この3人のやりとりをただ見つめるしかできなかった私。
だけど突然、私の鼻をあの優しいグレープフルーツミントの香りがくすぐって。
パチン。
自分のほうに近づいて来た人物の、その長くてキレイな手指によって私の白衣の胸ポケットに取り付けられていた名札が外されて。

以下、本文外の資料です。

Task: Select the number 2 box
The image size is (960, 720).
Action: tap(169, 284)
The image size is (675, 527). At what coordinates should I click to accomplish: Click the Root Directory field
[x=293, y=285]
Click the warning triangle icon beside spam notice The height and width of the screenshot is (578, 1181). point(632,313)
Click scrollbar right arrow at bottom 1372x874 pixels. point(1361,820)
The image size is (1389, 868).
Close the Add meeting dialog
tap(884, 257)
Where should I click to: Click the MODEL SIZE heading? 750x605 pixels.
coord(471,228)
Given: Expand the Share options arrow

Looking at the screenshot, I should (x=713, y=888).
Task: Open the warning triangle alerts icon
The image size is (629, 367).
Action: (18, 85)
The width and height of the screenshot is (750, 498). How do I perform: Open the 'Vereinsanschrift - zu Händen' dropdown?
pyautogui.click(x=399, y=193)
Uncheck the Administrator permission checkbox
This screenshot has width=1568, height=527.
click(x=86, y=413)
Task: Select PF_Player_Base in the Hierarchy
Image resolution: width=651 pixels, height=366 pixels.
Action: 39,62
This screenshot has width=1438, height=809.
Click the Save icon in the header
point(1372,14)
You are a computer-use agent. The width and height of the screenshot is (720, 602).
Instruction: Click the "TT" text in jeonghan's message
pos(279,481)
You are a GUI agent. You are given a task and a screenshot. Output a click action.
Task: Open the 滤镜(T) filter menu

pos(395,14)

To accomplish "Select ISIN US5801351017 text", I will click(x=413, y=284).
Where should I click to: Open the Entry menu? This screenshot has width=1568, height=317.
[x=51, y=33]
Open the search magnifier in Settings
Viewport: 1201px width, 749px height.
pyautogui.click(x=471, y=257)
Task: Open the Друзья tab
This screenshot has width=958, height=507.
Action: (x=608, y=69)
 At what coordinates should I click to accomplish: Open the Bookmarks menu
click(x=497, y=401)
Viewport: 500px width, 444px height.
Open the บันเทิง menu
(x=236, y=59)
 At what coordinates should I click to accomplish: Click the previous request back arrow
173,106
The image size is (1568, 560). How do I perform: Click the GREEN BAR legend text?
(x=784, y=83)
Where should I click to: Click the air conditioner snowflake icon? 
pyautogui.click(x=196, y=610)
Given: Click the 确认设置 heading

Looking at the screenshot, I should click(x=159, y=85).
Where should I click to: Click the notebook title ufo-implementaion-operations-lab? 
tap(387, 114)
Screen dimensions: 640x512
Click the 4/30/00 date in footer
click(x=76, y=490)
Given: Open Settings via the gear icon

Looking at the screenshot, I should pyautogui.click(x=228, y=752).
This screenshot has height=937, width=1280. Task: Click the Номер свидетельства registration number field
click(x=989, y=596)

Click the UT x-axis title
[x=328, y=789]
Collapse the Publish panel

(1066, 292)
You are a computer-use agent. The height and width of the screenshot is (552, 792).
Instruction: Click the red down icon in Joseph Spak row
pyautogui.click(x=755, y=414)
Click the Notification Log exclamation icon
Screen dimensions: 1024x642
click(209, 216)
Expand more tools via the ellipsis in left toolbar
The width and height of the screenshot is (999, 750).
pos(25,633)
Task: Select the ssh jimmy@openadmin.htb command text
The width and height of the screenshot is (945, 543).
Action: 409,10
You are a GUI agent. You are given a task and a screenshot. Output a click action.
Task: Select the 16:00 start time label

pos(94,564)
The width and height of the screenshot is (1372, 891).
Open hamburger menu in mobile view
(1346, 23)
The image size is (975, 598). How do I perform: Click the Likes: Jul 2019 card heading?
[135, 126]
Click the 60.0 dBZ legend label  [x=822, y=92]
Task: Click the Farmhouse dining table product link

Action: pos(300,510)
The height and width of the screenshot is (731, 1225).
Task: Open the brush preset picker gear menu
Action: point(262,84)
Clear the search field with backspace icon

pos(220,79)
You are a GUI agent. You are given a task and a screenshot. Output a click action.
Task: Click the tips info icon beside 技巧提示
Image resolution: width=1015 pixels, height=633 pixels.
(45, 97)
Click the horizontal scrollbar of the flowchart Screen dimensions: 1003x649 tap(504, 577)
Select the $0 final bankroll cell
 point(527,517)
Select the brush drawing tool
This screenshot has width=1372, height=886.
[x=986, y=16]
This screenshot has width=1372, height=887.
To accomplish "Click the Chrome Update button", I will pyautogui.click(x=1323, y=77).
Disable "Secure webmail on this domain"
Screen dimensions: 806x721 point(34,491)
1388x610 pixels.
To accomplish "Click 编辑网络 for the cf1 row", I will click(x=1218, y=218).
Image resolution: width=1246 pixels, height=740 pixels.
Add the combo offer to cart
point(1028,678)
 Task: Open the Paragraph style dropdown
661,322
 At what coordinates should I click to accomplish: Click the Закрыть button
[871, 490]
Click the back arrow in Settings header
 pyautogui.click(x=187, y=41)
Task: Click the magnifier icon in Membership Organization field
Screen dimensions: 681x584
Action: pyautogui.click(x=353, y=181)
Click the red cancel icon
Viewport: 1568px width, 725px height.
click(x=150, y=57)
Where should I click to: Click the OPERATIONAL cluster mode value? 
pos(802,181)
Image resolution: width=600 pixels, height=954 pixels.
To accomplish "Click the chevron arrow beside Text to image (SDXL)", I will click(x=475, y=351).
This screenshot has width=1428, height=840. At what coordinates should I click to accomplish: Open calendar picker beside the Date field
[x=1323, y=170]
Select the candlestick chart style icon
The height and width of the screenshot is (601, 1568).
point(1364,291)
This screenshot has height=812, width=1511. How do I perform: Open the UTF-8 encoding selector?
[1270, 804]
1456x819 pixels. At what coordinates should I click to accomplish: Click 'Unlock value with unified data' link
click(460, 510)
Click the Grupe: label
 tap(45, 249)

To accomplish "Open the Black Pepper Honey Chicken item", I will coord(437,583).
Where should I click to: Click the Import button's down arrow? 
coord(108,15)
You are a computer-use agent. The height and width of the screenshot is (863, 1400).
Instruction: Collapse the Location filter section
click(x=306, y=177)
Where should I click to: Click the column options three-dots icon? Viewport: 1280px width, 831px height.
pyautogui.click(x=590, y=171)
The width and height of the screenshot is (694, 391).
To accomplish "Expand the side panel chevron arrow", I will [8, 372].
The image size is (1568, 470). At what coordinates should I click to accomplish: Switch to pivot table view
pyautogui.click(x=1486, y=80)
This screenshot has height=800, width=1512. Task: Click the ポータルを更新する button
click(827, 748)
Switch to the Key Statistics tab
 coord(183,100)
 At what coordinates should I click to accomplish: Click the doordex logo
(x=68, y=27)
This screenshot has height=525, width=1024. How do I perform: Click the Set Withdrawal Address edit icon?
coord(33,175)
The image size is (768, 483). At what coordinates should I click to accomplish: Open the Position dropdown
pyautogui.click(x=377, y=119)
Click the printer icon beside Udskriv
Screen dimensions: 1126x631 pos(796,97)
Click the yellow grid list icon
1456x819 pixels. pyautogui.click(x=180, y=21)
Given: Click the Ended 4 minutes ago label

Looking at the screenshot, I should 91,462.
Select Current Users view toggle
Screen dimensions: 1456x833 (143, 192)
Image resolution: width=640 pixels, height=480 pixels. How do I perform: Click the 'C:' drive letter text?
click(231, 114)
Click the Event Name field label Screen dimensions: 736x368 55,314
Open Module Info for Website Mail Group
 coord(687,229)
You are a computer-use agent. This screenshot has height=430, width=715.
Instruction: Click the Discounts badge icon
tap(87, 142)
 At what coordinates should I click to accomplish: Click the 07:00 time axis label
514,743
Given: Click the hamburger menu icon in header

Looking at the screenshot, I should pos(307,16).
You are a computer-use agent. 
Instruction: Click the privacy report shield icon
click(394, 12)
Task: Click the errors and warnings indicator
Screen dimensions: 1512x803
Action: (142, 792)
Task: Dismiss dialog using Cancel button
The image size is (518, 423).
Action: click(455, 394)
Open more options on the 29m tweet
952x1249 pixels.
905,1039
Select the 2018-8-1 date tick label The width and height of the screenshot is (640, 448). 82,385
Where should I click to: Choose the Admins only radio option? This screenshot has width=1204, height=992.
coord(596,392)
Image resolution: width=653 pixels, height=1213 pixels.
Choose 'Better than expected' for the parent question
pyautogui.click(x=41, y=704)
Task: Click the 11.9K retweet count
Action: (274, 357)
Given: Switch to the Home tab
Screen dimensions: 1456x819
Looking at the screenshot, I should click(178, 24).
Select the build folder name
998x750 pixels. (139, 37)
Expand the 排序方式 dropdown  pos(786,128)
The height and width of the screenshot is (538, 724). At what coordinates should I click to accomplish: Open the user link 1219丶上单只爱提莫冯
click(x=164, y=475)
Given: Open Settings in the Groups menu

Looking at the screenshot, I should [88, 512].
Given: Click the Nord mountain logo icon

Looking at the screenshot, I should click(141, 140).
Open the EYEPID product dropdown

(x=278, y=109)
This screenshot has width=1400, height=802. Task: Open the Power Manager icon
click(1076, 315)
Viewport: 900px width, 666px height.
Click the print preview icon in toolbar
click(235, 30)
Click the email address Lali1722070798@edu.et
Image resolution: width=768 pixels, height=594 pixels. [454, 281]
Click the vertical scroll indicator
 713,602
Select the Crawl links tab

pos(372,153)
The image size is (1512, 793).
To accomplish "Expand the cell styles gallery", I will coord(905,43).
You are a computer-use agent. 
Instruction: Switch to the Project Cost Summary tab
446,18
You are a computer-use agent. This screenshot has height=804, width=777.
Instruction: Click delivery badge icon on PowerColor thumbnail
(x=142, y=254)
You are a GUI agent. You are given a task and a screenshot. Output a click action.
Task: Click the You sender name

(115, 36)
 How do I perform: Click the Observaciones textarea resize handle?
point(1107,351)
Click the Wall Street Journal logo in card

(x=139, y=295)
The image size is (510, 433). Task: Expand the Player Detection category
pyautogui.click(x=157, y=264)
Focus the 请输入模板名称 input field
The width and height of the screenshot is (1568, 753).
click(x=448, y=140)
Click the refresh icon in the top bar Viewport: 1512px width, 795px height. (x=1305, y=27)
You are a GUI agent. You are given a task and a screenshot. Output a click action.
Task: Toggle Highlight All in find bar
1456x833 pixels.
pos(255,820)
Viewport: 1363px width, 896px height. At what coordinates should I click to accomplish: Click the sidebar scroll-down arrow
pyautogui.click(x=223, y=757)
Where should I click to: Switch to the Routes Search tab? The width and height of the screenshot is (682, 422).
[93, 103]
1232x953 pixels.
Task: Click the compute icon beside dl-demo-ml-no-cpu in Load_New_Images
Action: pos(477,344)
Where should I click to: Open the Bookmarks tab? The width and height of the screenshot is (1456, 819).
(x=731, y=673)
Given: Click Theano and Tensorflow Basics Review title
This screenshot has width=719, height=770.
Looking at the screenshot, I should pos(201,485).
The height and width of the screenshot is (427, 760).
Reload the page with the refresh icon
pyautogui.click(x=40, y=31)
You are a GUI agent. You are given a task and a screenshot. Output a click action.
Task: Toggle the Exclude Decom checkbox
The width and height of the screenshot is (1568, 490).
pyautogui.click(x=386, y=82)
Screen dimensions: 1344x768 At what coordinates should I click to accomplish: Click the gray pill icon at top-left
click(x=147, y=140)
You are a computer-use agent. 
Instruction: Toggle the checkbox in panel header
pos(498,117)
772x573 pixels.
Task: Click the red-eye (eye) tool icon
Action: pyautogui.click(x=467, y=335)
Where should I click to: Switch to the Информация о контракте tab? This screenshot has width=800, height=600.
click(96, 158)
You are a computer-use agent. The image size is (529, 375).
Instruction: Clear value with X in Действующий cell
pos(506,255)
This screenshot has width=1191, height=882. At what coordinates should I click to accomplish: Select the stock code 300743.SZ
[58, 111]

それはそっと目を閉じたその人の白衣の胸ポケットの中に収められてしまった。
「日詠センセッ?!」
さっきとは異なり、悲鳴にも似た声で谷本さんが声をかけたけれど彼は目を閉じたままで。
そして
再び白衣の胸ポケットに右手を伸ばした彼。
ようやく目を開けた彼の胸ポケットから取り出されたものは、名札らしきもので。
なぜか彼はそれを再び私の胸ポケットに挟まったままだった名札ホルダーに取り付けた。
私がつけていた名札を取り外し
彼が着ていた白衣の胸ポケットに入れて
しばらくして、また胸ポケットから出して
私の胸ポケットに付け直す
意味不明な彼・・・ナオフミさんのこの行動。
私は首を傾げずにはいられなくて。
でも
「俺のほうだな。期待しているのは。」
ナオフミさんは私の白衣の胸ポケットに再びぶら下げられた名札を見つめながらそう呟いた。